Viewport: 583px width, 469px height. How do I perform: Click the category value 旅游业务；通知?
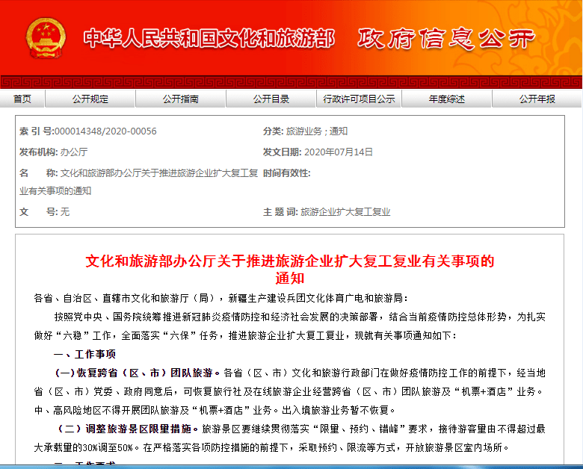pyautogui.click(x=316, y=131)
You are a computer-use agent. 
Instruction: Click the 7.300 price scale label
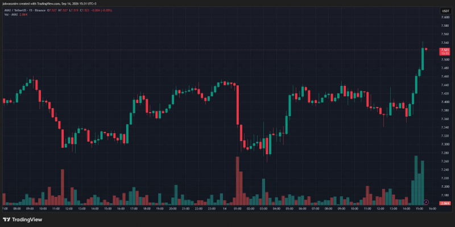pyautogui.click(x=445, y=145)
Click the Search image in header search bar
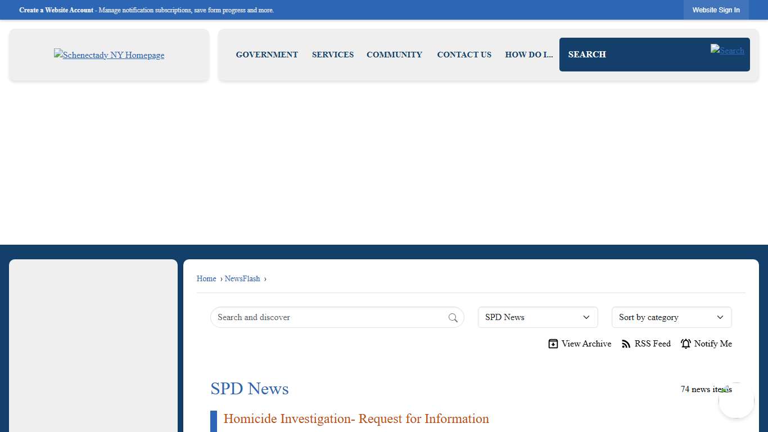 click(727, 51)
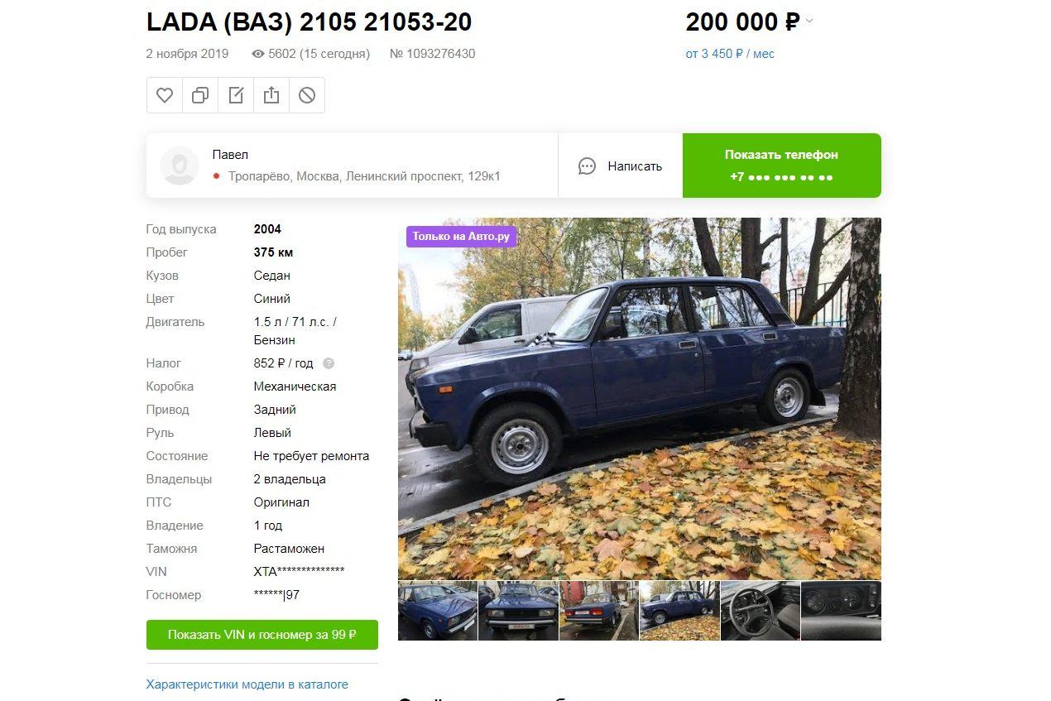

####################

WHAT YOU HAVE TO DO: The listing must be repeated word for word, and none of its pictures may appear in the copy.

WRITTEN SOLUTION:
Viewport: 583px width, 469px height. How do I perform: Click the category value 旅游业务；通知?
pyautogui.click(x=316, y=131)
You are a computer-use agent. 
Instruction: Click the 7.300 price scale label
pyautogui.click(x=445, y=145)
Click the Search image in header search bar
 click(727, 51)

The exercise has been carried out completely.